TASK BRIEF :: Copy out again, unchanged, the listing below from the line that has "Task: Click the Shounen chart legend label" through the line that has "Image resolution: width=1568".

DATA PROVIDED ::
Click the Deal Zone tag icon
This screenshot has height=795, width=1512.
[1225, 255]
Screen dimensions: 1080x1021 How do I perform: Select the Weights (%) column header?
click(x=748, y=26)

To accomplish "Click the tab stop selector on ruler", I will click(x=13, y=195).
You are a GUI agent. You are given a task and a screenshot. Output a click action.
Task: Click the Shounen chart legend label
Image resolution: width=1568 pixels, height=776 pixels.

--

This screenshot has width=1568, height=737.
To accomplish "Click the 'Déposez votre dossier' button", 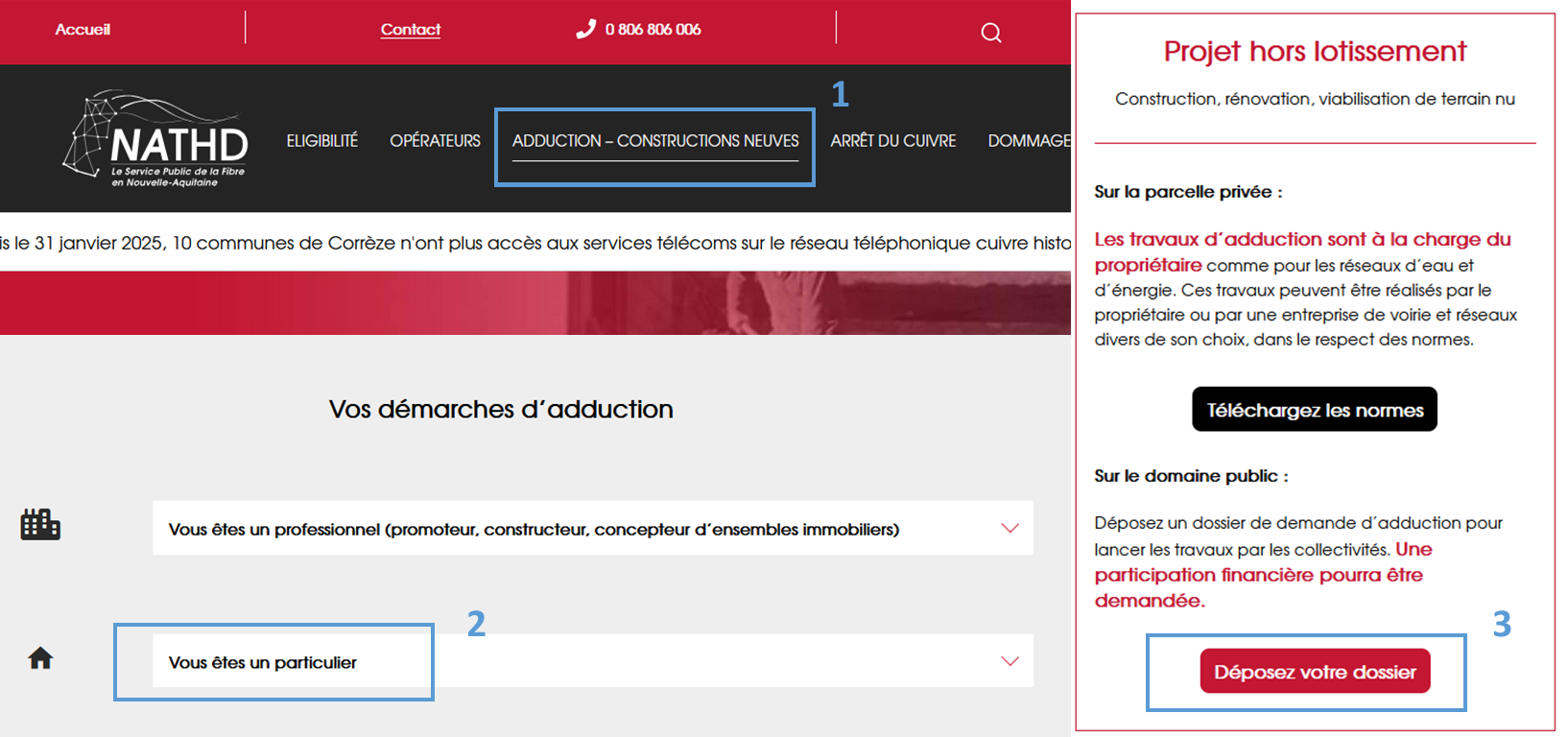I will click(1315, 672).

* * *

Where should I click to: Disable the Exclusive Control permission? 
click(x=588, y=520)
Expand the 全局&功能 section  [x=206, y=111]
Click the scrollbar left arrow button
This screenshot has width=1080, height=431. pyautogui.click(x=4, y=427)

RESPONSE ::
Task: Click the Shounen chart legend label
Image resolution: width=1568 pixels, height=776 pixels.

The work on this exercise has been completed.